### Travail demandé
1. Quelle somme le bonus écologique accorde-t-il à chaque acheteur, d'après l'article sur ce dispositif ?
2. Poursuivez l'article sur le bonus écologique à partir de son dernier passage.

### Texte cité
France

Passer d’un bonus écologique à un bonus patriotique… pas si simple ?

C’est une statistique qui ne plaît guère à Bruno Le Maire : « 40 % du bonus écologique est allé, depuis le début d’année, à l’Asie », peste le ministre de l’Economie ce mardi matin. L’Etat consacre 1,2 milliard d’euros par an à ce dispositif, lequel alloue 5.000 euros, sans condition de revenus*, aux Français pour qu’ils troquent leur voiture thermique pour une électrique. Le hic est donc qu’une bonne partie de ces subventions servent à acheter des voitures assemblées en Asie. A l’instar des Model 3 et Model Y de Tesla, dont une partie de la production se fait à Shanghai. La marque américaine en a volontairement baissé le prix pour passer sous la barre des 47.000 euros et être ainsi éligible au bonus.

Résultat : plus de 10.000 véhicules ont été écoulés par la marque américaine au détriment, notamment, des modèles des Français Renault ou Stellantis.

« Pas vocation à financer une usine en Asie »

### Données fournies
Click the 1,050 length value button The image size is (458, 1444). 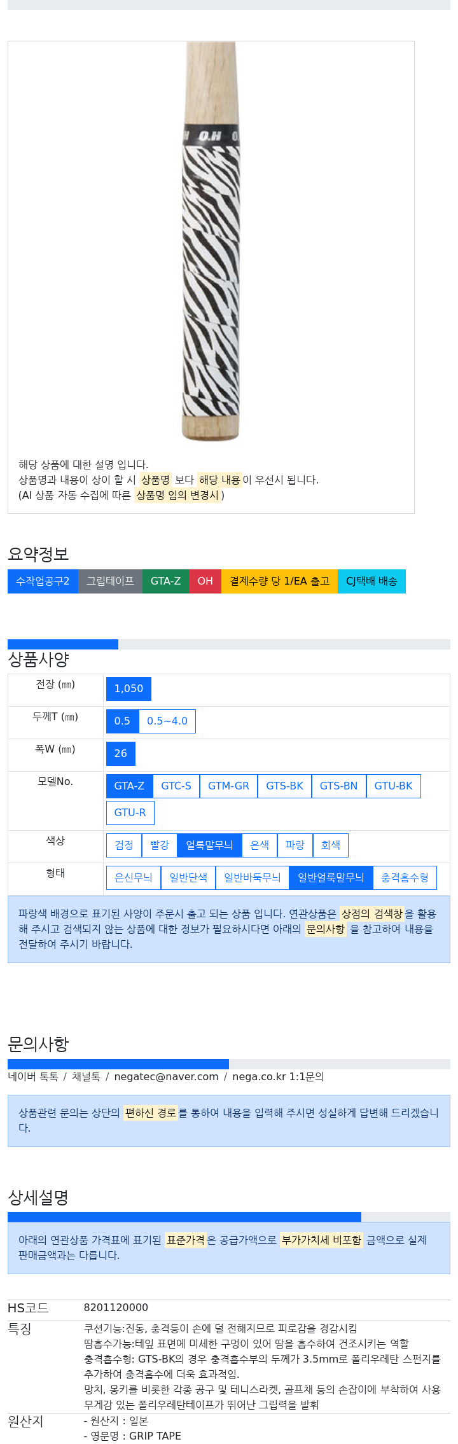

### Réponses aux consignes
1. 5.000 euros, sans condition de revenus.

2.
C’était la polémique des derniers jours sur laquelle Bruno Le Maire a rebondi ce mardi encore : « Nous n’avons pas vocation à financer, sur fonds publics, le développement d’usines en Asie », lance-t-il. C’est alors l’une des quinze mesures du projet de loi Industrie verte présenté en Conseil des ministres : repenser les critères d’attribution du bonus écologique pour en exclure « les véhicules électriques à faible performance environnementale ».

Ce projet de loi, sur lequel tourne en boucle le gouvernement depuis jeudi dernier, vise autant à décarbonner l’industrie déjà en place en France – qui représente 18 % de nos émissions de gaz à effet de serre – qu’à réindustrialiser le pays en attirant les entreprises des secteurs clés de la transition énergétique. Le « big five », comme l’appelle Bruno Le Maire : les pompes à chaleur, l’éolien, le photovoltaïque, les batteries et l’hydrogène vert.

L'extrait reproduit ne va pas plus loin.